What are the practical impacts? With a tighter tolerance (3°C vs 15°C), vehicle manufacturers can reduce the safety margins that require additional rare earth elements to protect magnets against demagnetization. That can lower material cost and reduce reliance on rare-earth inputs, while also creating scope to improve motor performance by operating closer to true thermal limits. Continental notes rotors can operate in temperatures up to ~150°C, which is why direct rotor temperature measurement is valuable.

Direct rotor temperature sensing shifts motor design from conservative over-engineering toward optimized material use and potentially better performance.

• eRTS lowers measurement tolerance from 15°C to 3°C.

• Lower tolerance enables reduced rare earth use and potential performance gains.

How do these Two Sensor Classes change OEM and Supplier Strategies?

Table — quick comparison (key facts from 2025 announcements) 

Together, chassis and rotor sensors move OEMs toward fewer but higher-value sensors and tighter thermal and mechanical control — a shift with engineering, procurement and software implications.

Next Move Strategy Consulting View

What should decision makers watch for? Sensors will become system-level enablers, not just point-measurements. Suppliers that bundle sensor hardware, signal conditioning and vehicle software functions are likely to capture more value.

Two immediate implications: (1) electric motor supply chains may see reduced demand for rare earths per motor if direct rotor sensing becomes standard, and (2) chassis control architectures will increasingly rely on embedded sensing for predictive maintenance and user features.

• Pursue integrated sensor + software offers to deliver OEM value.

• Validate direct rotor temperature sensing in pilot fleets to quantify rare-earth savings.

What are the next steps for OEMs, Tier-1s and Investors?

Actionable takeaways (Next Steps — 3 to 5 items)

1. Run targeted pilot programs. Validate eRTS rotor sensors on a small fleet to measure actual rare-earth savings and performance uplift.

2. Assess sensor consolidation opportunities. Quantify total systems cost and lifecycle benefits of replacing multiple sensors with integrated nodes like ZF’s Smart Chassis Sensor.

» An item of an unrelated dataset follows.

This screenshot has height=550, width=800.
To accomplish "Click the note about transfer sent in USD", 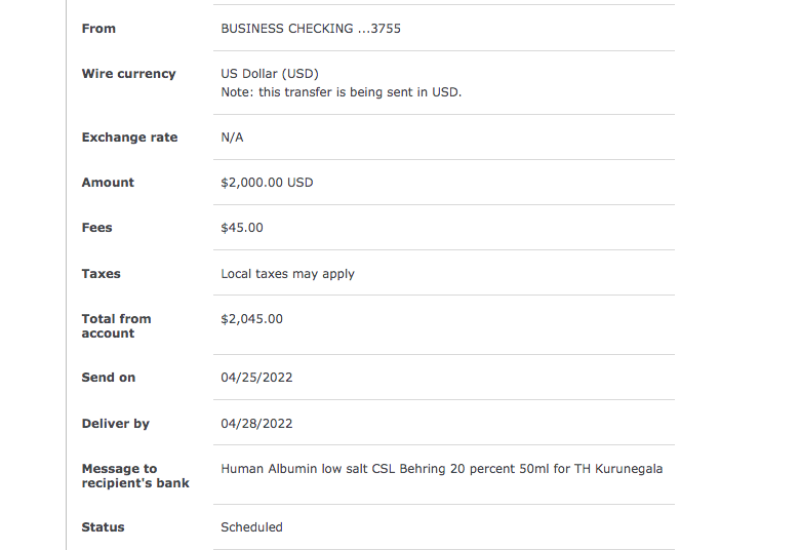I will 341,92.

3. Align software roadmaps. Ensure vehicle software stacks can consume higher-fidelity sensor data (chassis health, rotor temp) and convert it into range, maintenance and NVH features.

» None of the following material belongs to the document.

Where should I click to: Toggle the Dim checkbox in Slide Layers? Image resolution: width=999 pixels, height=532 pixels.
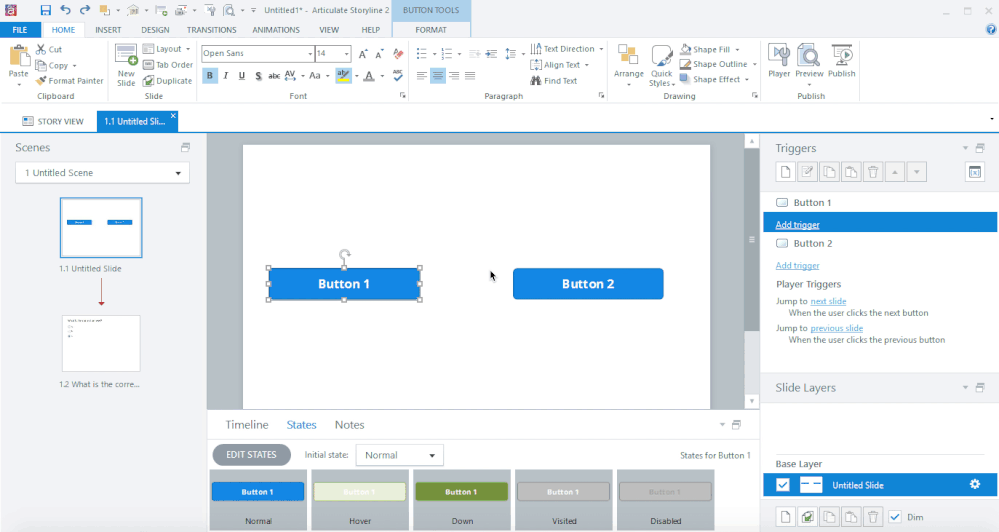point(895,516)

4. Review supply-chain exposure. Model scenarios where reduced rare-earth usage materially lowers procurement risk and cost.

Conclusion — what should readers Take Away?

New sensor designs announced in 2025 are more than incremental parts: they are strategic enablers. ZF’s next-gen Smart Chassis Sensor brings multi-axis motion data into the suspension node to enable health monitoring and software features; Continental’s eRTS brings direct rotor temperature measurement that can materially reduce tolerance margins and rare-earth requirements. OEMs that pilot these technologies early, and that coordinate hardware, software and procurement strategies, will convert sensor data into cost, performance and sustainability advantages.